Some records:
-------

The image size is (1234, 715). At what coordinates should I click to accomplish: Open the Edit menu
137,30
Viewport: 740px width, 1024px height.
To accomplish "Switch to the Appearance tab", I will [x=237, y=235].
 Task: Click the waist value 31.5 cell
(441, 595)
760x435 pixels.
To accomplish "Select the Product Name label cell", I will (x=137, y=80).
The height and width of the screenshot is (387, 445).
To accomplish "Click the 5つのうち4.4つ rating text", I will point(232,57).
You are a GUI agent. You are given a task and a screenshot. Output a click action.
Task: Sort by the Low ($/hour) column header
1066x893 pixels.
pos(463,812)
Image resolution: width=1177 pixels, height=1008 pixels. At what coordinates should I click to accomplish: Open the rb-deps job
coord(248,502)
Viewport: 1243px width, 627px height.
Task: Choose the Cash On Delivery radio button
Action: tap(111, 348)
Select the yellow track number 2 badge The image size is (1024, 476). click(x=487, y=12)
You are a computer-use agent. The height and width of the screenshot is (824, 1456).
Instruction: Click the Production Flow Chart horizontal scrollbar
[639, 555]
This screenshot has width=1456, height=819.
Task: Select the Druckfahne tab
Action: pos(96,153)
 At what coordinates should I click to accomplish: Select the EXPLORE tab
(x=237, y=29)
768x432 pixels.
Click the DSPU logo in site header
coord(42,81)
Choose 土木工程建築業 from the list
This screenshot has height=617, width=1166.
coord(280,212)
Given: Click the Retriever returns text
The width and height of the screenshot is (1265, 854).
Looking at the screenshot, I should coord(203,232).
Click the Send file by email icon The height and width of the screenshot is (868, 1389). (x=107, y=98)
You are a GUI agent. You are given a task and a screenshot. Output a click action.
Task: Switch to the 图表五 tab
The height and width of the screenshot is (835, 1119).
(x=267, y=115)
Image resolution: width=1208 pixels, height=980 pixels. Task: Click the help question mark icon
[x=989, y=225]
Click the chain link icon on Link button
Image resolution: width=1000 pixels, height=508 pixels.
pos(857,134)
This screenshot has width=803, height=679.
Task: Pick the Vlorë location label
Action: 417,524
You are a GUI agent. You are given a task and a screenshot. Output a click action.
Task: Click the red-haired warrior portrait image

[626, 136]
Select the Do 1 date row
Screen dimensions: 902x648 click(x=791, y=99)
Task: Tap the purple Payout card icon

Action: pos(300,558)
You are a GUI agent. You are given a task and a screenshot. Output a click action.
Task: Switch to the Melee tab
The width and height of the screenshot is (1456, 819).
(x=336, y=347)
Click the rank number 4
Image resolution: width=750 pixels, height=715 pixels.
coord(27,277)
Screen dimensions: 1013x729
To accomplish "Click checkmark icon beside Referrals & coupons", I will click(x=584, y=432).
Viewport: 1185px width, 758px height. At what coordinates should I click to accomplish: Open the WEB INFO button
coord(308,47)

-------

Exercise:
Please update the stretch from the start of the data through the line containing "I will point(232,57)." by replacing "accomplish" with "complete", leaving all else unchanged. Return only those lines.

Problem solution:
The image size is (1234, 715). At what coordinates should I click to complete: Open the Edit menu
137,30
Viewport: 740px width, 1024px height.
To complete "Switch to the Appearance tab", I will [x=237, y=235].
 Task: Click the waist value 31.5 cell
(441, 595)
760x435 pixels.
To complete "Select the Product Name label cell", I will (x=137, y=80).
The height and width of the screenshot is (387, 445).
To complete "Click the 5つのうち4.4つ rating text", I will point(232,57).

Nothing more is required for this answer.